The demeanor promulgated by tenured District Court judges and coveted by the legal community isn’t lost on candidates posturing for the open seats.
“We have been extremely fortunate here to have judges with a great judicial temperament that are fair and objective. We need to take care to ensure that continues,” said David Sutton, a Waynesville attorney running for one of the seats.
“It is the best bench in the state and always has been,” said Justin Greene, a Bryson City attorney running for judge. “They are not unapproachable. They are not bullies. If you need help, they will help you. They will work with you. They are all professional in their jobs. I would take a lot of pride in being part of that.”
Despite candidates’ pledges to carry on the tradition, this election can’t help but “change the flavor of the bench,” said Greg Boyer, a Franklin attorney running for judge.

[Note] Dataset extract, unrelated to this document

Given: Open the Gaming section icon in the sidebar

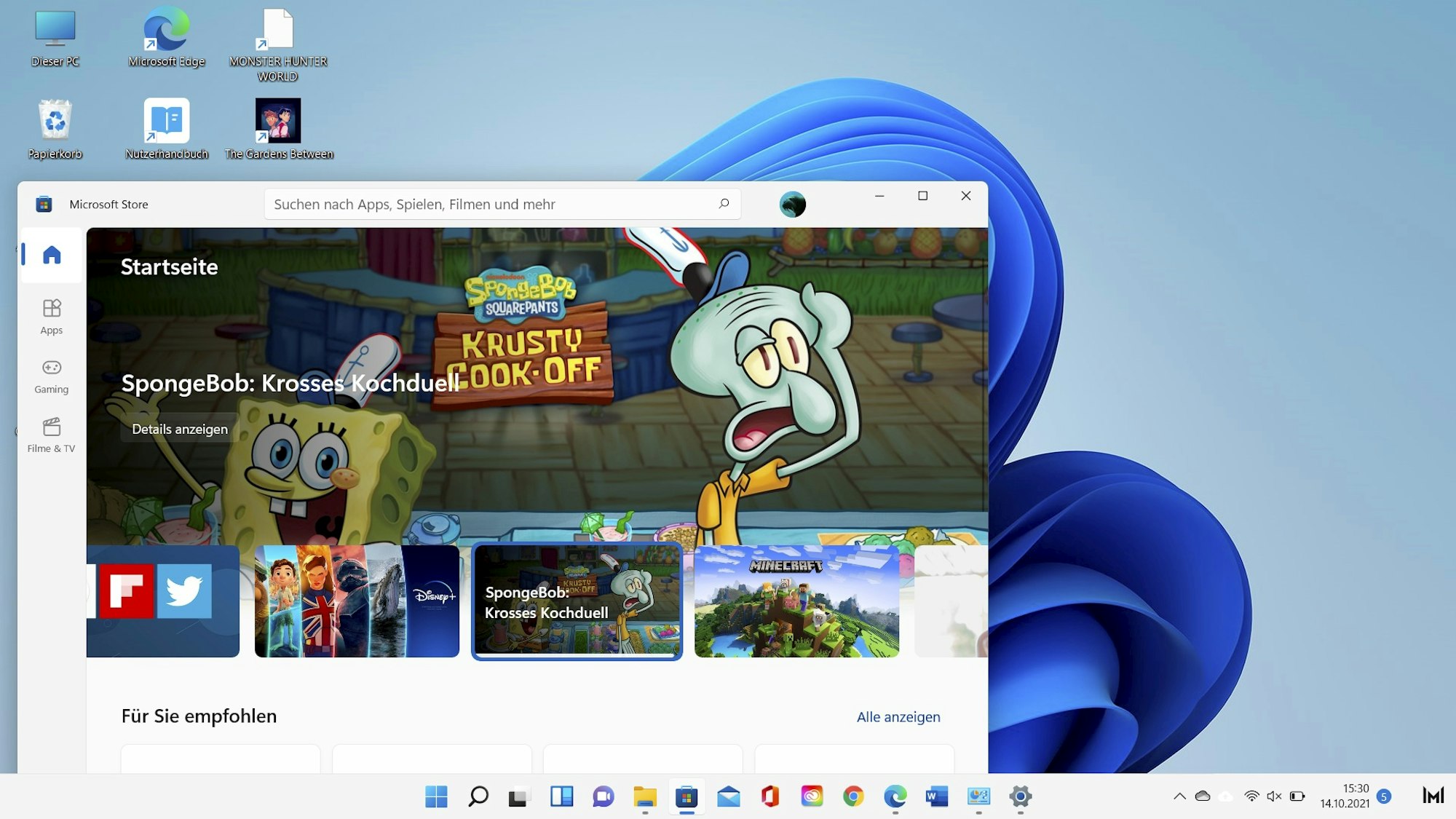Looking at the screenshot, I should [51, 375].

“They are big shoes to fill,” Boyer said.
Those appearing in District Court come from all walks of life. But despite their socio-economic status or the crime they’re charged with, Davis said everyone in court deserves dignity.
“I still say ‘Yes sir’ and ‘No ma’am’ to folks in court. Even if you are getting ready to sentence them, they deserve a certain amount of respect,” Davis said.
It doesn’t go unnoticed by practicing attorneys.
“They look at people no matter what their station in life as individuals,” said Donna Forga, a Waynesville attorney running for judge. “They treat people with respect.”
The attitude is infectious throughout the court system.
“The key thing I have seen is a caring about people in the court system,” said Greg Boyer, a Franklin attorney who practiced in Florida prior to moving to the mountains. “They aren’t just a number or a cog in the wheel. The judges and the lawyers still see individuals. They see people.”
Another hallmark of the 30th Judicial District is the absence of an ivory-tower philosophy.
“One thing I always wanted to avoid as a judge is being enamored with my position, thinking that just because I am a judge, I am a special person,” Snow said. “You don’t want to be thought of as acting that way.”
The behavior of those appearing in court has gotten more raucous over the years, however, and doesn’t always make the judge’s job easy. Davis often finds himself telling people: “This is not Judge Judy’s court.”
“Some of these court TV shows are not realistic, but people think that they are,” Davis said.
Davis said the nature and volume of cases has changed for the worst.
“You have a front row seat for a lot of ills of society,” Davis said. “It is hard work. It is also emotionally draining. From time to time you will see things you don’t want to see. It is not the same job it was in 1984.”
There has been one improvement. Judges have their own office in the courthouse now, unlike in Davis’ early years.
“People would drive out to my house to get orders signed,” Davis said.